Toke Høiland-Jørgensen toke at toke.dk
Tue Apr 24 04:43:26 EDT 2018


Pete Heist <pete at eventide.io> writes:

>> On Apr 23, 2018, at 10:39 AM, Toke Høiland-Jørgensen <toke at toke.dk> wrote:
>> 
>> Last week we submitted an academic paper describing Cake. A pre-print is
>> now available on arXiv: https://arxiv.org/abs/1804.07617
>> 
>> Comments welcome, of course :)
>
>
> Nice work overall… :) Below is some feedback on content, and attached
> is a marked up PDF with some feedback on grammar and wording. Click
> the vanilla squares to show the notes.

Thanks! A lot of those should have been fixed before submission; boy,
did I make a mess of verb tenses... Ah well, I'll incorporate your
fixes, so they will be fixed for the camera ready (assuming it gets
accepted) :)

> Content:
>
> - I wish there were some reference on how widespread of a problem
> bufferbloat actually is on the current Internet. That would bolster
> the initial assertion in the introduction.

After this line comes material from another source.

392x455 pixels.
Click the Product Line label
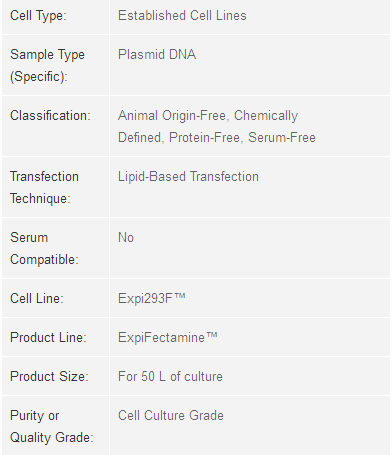tap(48, 338)
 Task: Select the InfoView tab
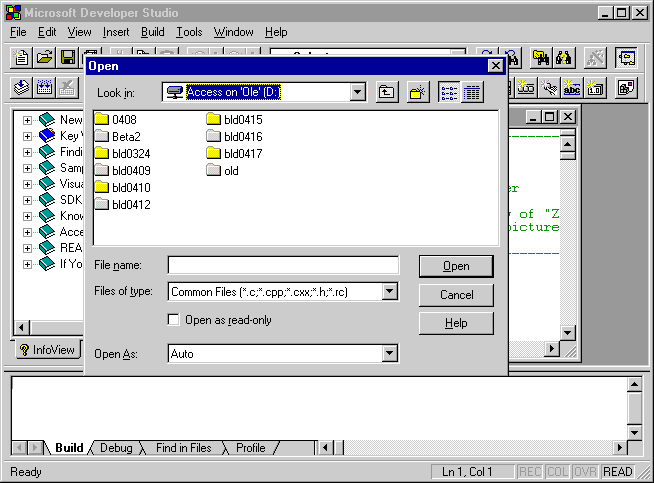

Hmm, I do actually have a paper of my own that I could cite for this ;)
The trouble is that we have a pretty tight page limit, and adding
another reference takes us over that, meaning we would have to cut
something else. And I think we can do without in an academic paper
context at least...

> - Thank you, I finally “get" triple-isolate. :) But I find it easier
> to understand the behavior of dual-srchost and dual-dsthost, and I
> think most would prefer its behavior, despite the fact that it needs
> to be configured manually. Just a thought, knowing that cake currently
> targets home gateways, and that there are now the egress and ingress
> keywords, could host isolation default to dual-srchost for egress mode
> and dual-dsthost for ingress mode? Or since using the keywords would
> be fragile, is there a better way to know the proper sense for
> dual-srchost and dual-dsthost?
>
> - If ‘nat’ is not the default, won’t host isolation not work by
> default for most home gateways, almost all of which do nat? (Untested
> assumption.)

I think these questions are actually better handled as userspace policy
issues. For instance, in sqm-scripts we could reasonably default to
dual-srchost on egress and dual-dsthost on ingress, as we know which is
which.

> - Not in the paper, but is the ‘wash’ keyword really needed?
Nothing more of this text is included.